Ryan Young, CEI Senior Economist
“The labor force grew by 4.5 million people in 2022, more than tripling overall population growth of 1.25 million. That means labor force growth is strong, because it’s not merely keeping up with population growth, it’s tripling it. That’s a big deal. The fact that this happened despite high inflation all year speaks well of the economy’s overall strength.
“This makes sense with the overall story of the post-COVID economy. A mostly healthy economy shut down for the pandemic, then opened up again. Most of the lingering problems come from policymakers overreacting: policymakers overdid their stimulus efforts, and that accounts for most of the inflation we’re dealing with today.

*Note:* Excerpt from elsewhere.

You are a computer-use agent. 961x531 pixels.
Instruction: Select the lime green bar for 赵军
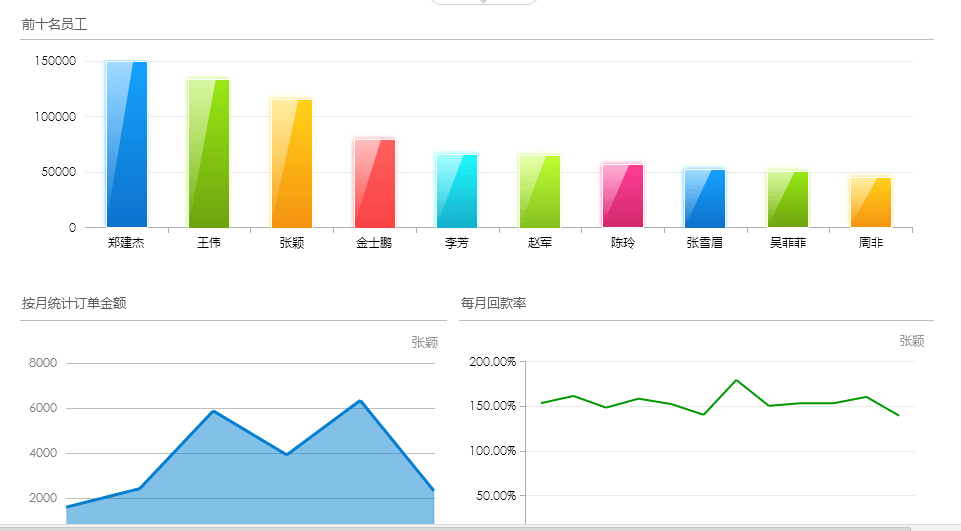(539, 191)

“The overall economy remains mostly healthy, just as it was before COVID. That should embolden the Fed to continue rolling back its earlier excesses. It has been doing the right thing since last March, but there is still more to do.”
Sean Higgins, CEI Research Fellow
“The Labor Department’s report Friday that the unemployment rate declined to 3.5 percent, adding 223,000 jobs in December, is nevertheless evidence that the economy is cooling, albeit at a very slow rate. To compare, November’s job gains were 263,000 and at the beginning of 2022 the monthly gains averaged around 400,000.
“Overall demand for workers remains strong, with many employers increasing wages for hourly workers in December to entice workers in or merely keep them at the company. But not all sectors are doing well. Employers in retail, manufacturing and leisure and hospitality are hiring at lower rates than at the beginning of 2022, and some sectors, like tech, are seeing layoffs. The labor force participation rate slightly ticked upwards to 62.3 percent, but the average work week slid down to 34.3 hours, down a tenth of a point. That means employers are cutting back on the hours as a way to keep payroll costs down.
“The glimmer of good news is that an unemployment rate of 3.5 percent matches its lowest level in the last half-century. What we’re seeing is a strong economy that is only getting only marginally weaker.”
Joshua Bandoch, CEI Research Fellow
“The final BLS data from 2022 offers some modest good news. The labor force participation rate ended the year 2022 at 62.3 percent, up 0.3 percentage points from December 2021. That means that more than half a million Americans are either employed or looking for work who weren’t this time last year. That’s an important, if small, improvement. The rate still remains well below the all-time high of 67.3 percent, achieved in January 2000.
“With many economists concerned that 2023 will offer little if any economic growth, there’s reason to be pessimistic that we’ll see further improvements in labor force participation and even reason to think we’ll see it decline. If we have a recession (the chances of which a recent survey of economists places at 70 percent), the decline could even be significant, further discouraging people to return to the workforce.”